Printer Friendly

Wal-Mart project spawning spinoff: $50 million center is largest construction job in the state.


McLane Co. executives may not have considered that paraphrase from the movie "Field of Dreams," but it has happened with their 750,000-SF grocery distribution center in Clarksville.

The facility, estimated at $50 million, easily was the largest construction project in Arkansas last year.

McLane, based in Temple, Texas, is a $4.7 billion subsidiary of Wal-Mart Stores Inc.

With completion of McLane's job still a few weeks away, another $8 million warehouse in nearby Russellville is almost finished.

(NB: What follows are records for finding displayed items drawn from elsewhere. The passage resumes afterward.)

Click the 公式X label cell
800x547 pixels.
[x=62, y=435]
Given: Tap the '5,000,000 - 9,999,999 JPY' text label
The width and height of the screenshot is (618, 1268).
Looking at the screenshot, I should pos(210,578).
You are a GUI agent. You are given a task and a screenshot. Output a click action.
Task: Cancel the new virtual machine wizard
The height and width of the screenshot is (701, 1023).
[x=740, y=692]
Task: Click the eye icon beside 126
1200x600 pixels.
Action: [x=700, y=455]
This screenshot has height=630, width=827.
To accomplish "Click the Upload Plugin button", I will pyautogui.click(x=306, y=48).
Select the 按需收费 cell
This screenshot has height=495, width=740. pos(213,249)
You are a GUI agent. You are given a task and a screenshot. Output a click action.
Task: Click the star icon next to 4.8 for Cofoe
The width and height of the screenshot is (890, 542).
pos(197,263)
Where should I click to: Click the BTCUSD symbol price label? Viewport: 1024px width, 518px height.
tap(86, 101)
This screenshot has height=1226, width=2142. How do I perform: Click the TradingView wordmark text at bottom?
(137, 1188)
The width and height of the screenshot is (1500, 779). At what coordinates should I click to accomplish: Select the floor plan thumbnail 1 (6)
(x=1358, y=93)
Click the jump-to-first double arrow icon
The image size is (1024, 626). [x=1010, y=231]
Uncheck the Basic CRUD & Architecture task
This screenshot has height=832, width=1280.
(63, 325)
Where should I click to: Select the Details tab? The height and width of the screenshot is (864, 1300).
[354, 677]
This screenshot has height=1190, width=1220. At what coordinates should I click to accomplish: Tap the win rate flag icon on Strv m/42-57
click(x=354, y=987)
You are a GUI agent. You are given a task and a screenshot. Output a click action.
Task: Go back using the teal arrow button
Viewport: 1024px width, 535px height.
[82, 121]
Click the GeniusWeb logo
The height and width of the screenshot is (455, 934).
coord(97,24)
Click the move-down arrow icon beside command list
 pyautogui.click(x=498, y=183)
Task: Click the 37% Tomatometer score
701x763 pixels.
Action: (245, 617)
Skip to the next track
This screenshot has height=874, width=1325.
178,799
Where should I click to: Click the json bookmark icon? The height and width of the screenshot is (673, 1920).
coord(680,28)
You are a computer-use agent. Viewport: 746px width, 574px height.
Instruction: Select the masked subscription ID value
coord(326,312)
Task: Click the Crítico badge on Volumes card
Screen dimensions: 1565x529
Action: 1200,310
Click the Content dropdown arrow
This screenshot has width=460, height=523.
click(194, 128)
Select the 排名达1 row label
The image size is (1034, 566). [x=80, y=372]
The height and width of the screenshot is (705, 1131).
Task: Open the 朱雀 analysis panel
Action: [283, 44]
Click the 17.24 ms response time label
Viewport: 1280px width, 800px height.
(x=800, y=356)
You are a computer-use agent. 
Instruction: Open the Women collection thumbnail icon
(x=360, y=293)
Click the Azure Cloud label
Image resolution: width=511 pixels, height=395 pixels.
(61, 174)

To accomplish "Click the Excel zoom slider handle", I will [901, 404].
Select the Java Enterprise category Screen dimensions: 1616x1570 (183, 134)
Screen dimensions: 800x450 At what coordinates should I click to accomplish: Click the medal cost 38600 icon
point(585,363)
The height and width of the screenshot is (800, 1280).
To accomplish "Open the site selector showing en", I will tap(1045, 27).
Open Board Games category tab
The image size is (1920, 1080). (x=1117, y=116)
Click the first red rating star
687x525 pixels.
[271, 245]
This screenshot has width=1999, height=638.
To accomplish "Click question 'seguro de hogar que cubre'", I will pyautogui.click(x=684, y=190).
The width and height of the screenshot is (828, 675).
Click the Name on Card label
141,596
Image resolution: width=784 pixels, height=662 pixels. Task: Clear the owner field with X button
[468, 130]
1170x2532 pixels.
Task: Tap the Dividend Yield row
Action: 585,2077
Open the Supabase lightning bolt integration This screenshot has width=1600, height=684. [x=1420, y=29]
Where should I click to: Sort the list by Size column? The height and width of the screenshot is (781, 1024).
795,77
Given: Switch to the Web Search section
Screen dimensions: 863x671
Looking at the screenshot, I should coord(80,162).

Zero Mountain Inc. of Fort Smith is completing a 147,000-SF warehouse for cold storage and food distribution. It hopes the warehouse will keep frozen food products for suppliers to Wal-Mart.

The second-largest job begun in 1992 was the $25 million Rohr Inc. jet aircraft engine components plant near Arkadelphia.

Work on that facility, which could employ more than 300, has slowed as Rohr looks for a new chief executive officer.

The largest job begun last year in the central Arkansas area, and the biggest construction project by an Arkansas-based company, was R&G Sloane Co.'s $17.6 million, 416,000-SF complex in Little Rock.

The distribution center, which will handle more than 15,000 items and employ about 300, is the first McLane has built to service Wal-Mart's Supercenter stores.

Supercenters combine a full-line supermarket and discount general merchandise department store under one roof.

McLane is the world's largest distributor of food and non-food products to convenience stores, but this will be the first time it has built a warehouse to distribute food products for stores as large as Wal-Mart's Supercenters. McLane distributes to more than 25,000 convenience stores and food service retailers in the country.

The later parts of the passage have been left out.